Studies on human biliverdin-IX alpha reductase and linear tetrapyrrole signaling

Abstract

Human Biliverdin-IXa reductase (BVR-A) has been cloned and overexpressed in E.coli as a GST- and Hexahistidine fusion protein. The full length cDNA encoding the enzyme has been amplified via PCR and hgated into the pGEX-KG and pTrcHis B expression vectors in order to produce the respective fusions. Induction of TGI cells transformed with the pGEX-BVR-A and pTrc-BVR-A constructs has culminated in the expression of a recombinant protein of the correct size and antigenicity in both cases. Purification of the GST-fusion protein on a glutathione affinity resin yields approximately 40 mg of fusion protein per litre of culture. The fusion protein has a molecular weight of 66 kDa, however, it is possible to remove the GST tag using the proteolytic enzyme, thrombin.
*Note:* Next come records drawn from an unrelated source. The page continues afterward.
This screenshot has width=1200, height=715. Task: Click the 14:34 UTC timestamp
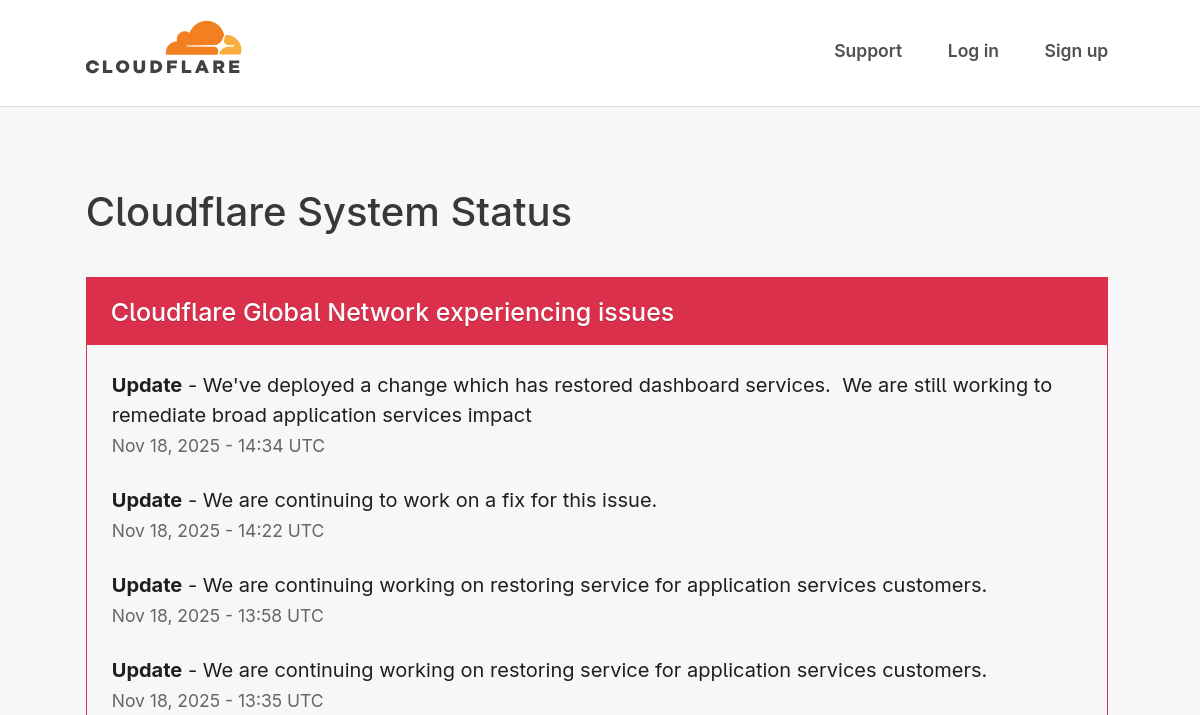tap(218, 446)
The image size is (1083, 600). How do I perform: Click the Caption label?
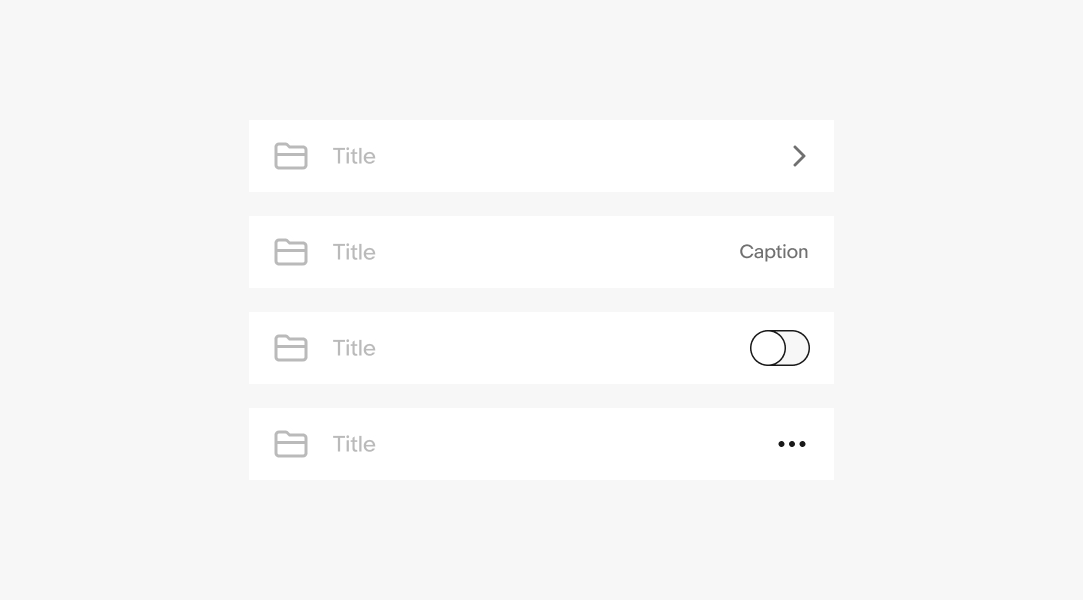point(773,252)
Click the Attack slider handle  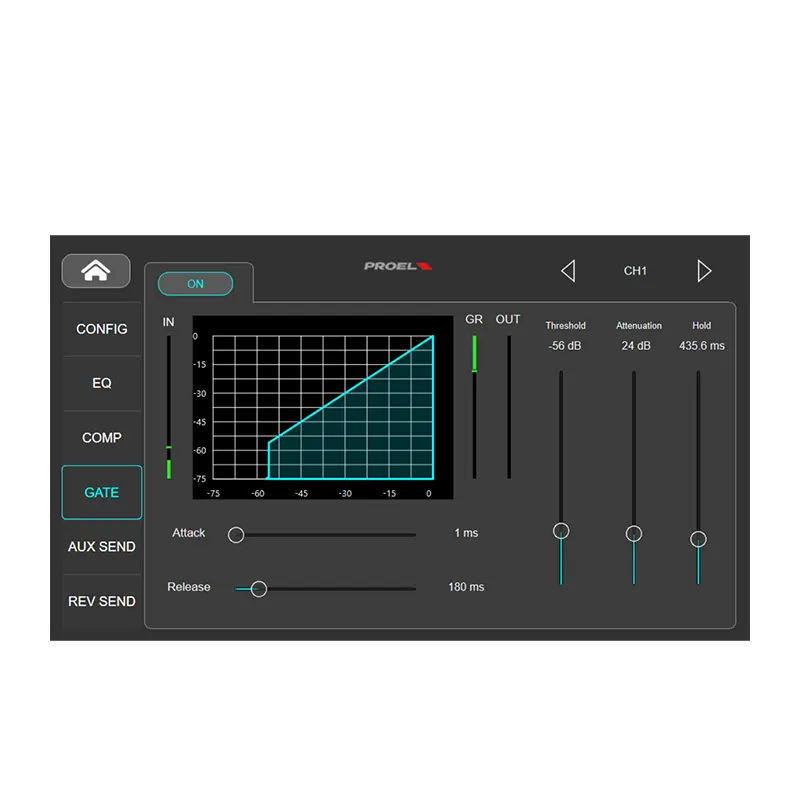pyautogui.click(x=236, y=535)
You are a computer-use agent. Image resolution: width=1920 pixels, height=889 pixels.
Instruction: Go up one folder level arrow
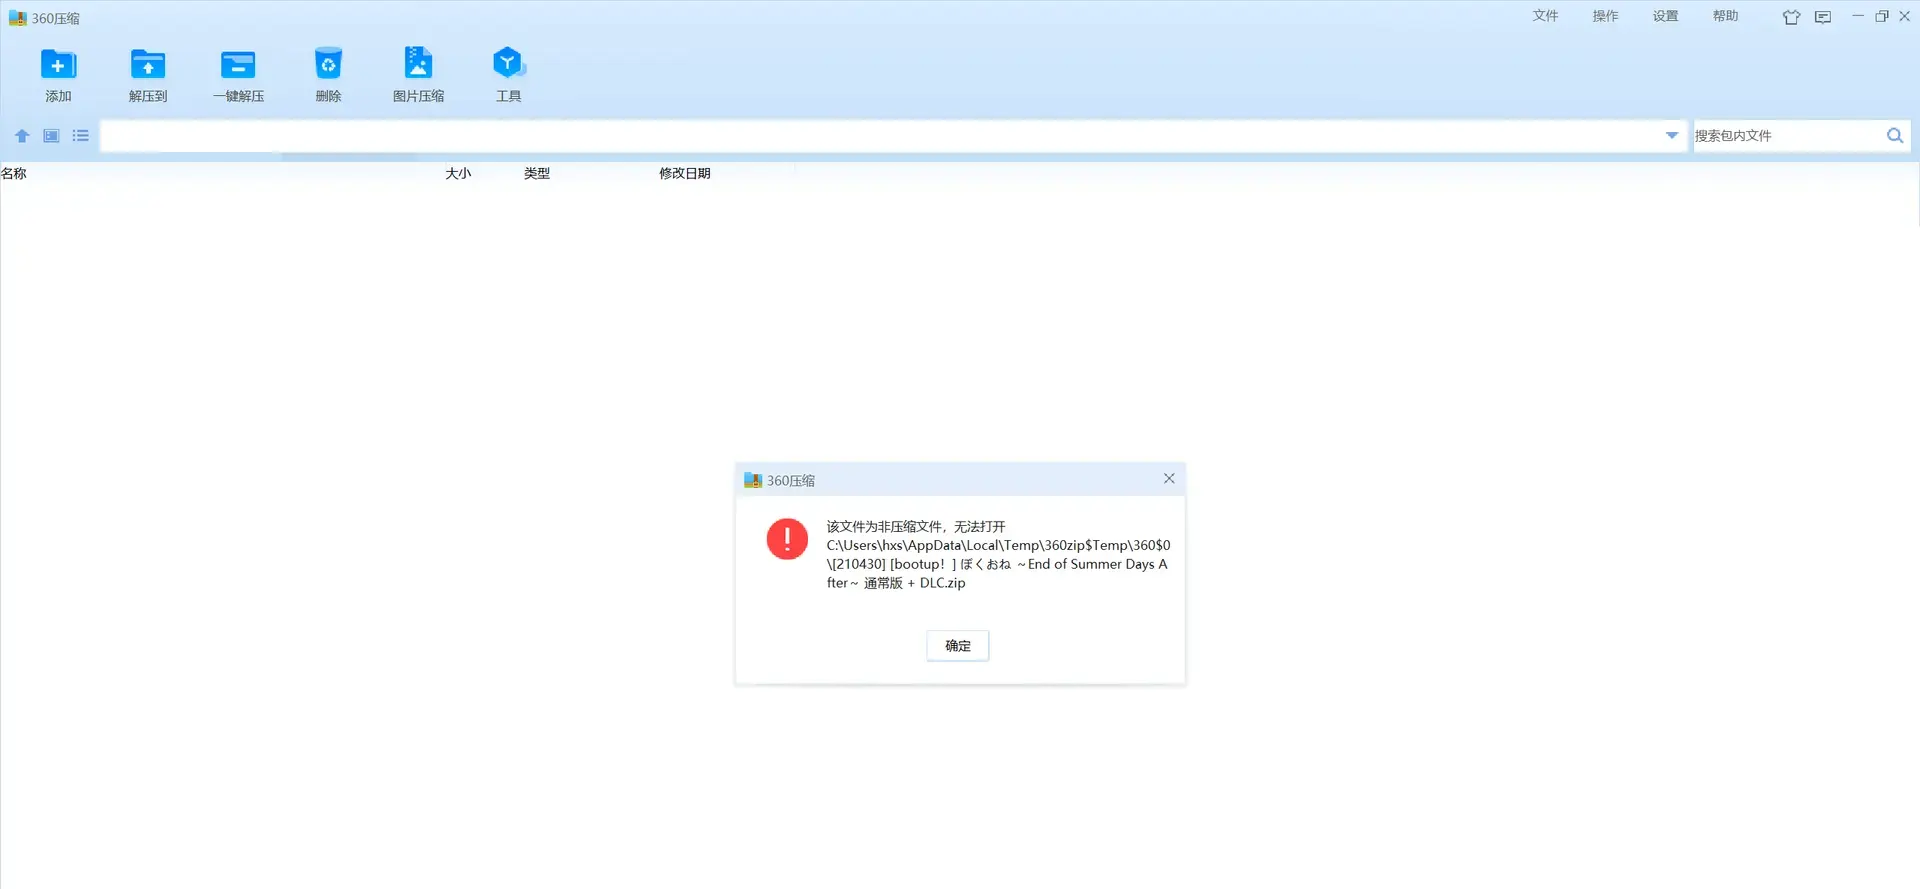point(22,136)
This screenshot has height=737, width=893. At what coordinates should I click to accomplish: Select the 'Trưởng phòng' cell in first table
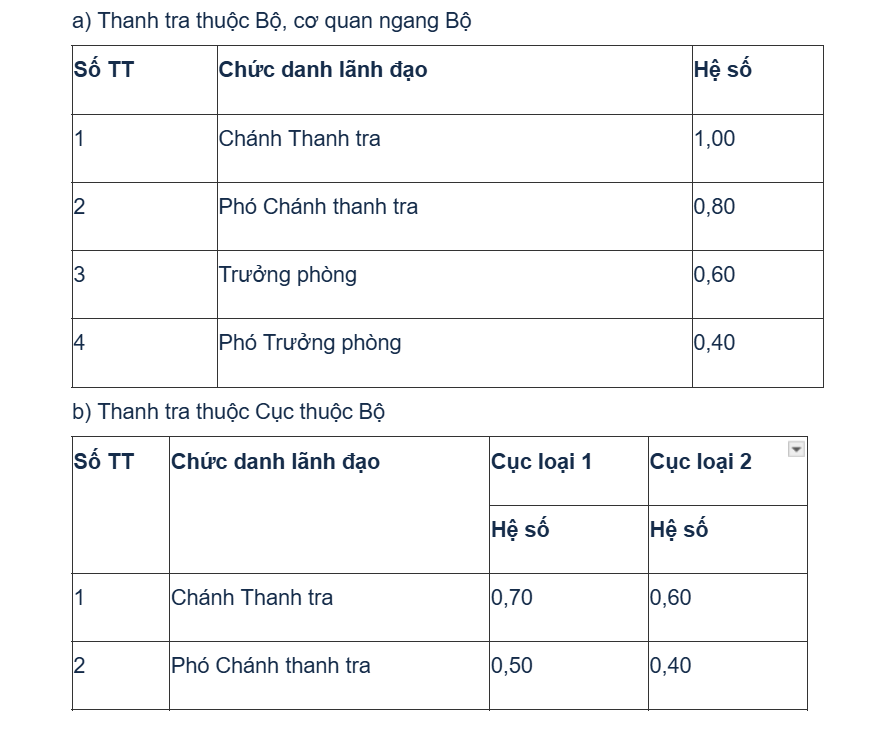(288, 275)
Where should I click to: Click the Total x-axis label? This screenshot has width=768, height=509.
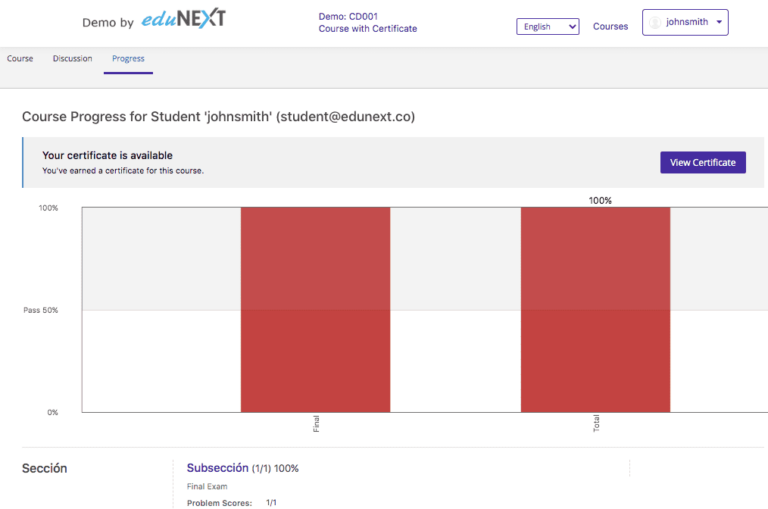(597, 424)
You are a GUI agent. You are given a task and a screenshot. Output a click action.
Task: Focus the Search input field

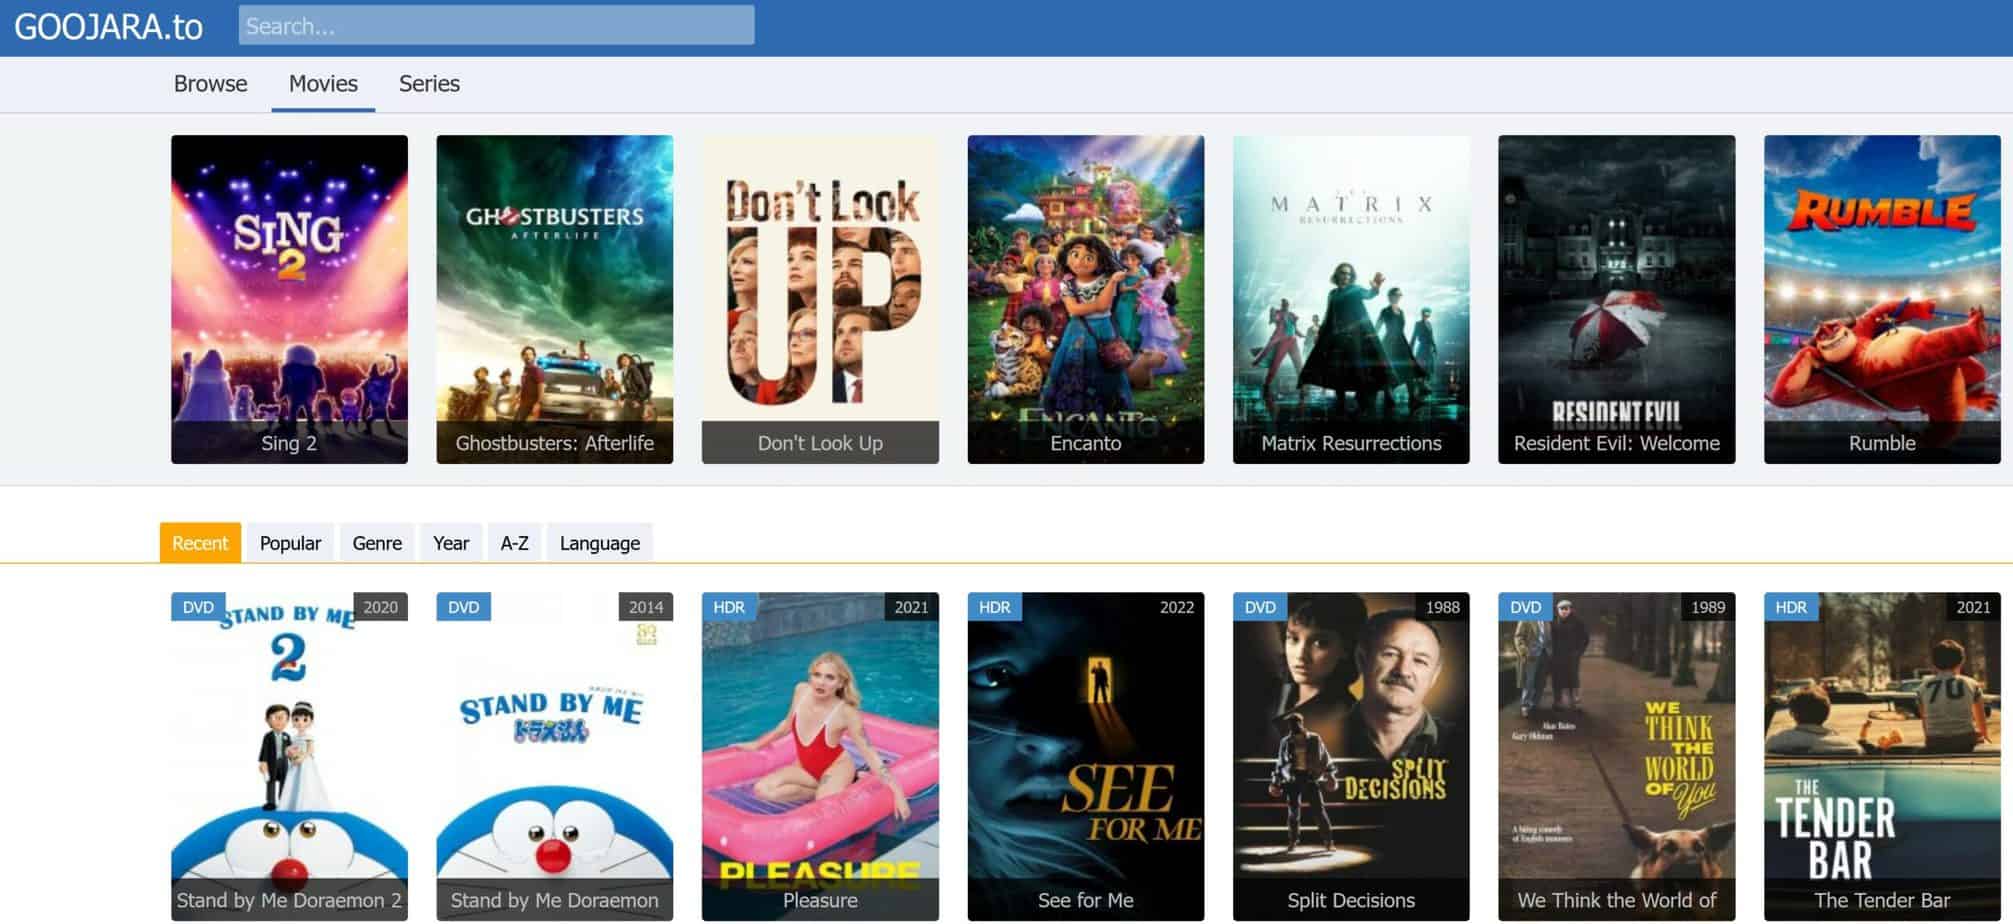[496, 25]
The purified hBVR-A protein migrates on SDS-PAGE with a mobility corresponding to 40 kDa, however, mass spectroscopic analysis has confirmed the true relative molecular mass to be 34 kDa. A selenomethionine derivative of the recombinant hBVR-A protein has been prepared for use in Multiwavelength Anomalous Diffraction experiments and crystals diffracting at 3A have recently been obtained.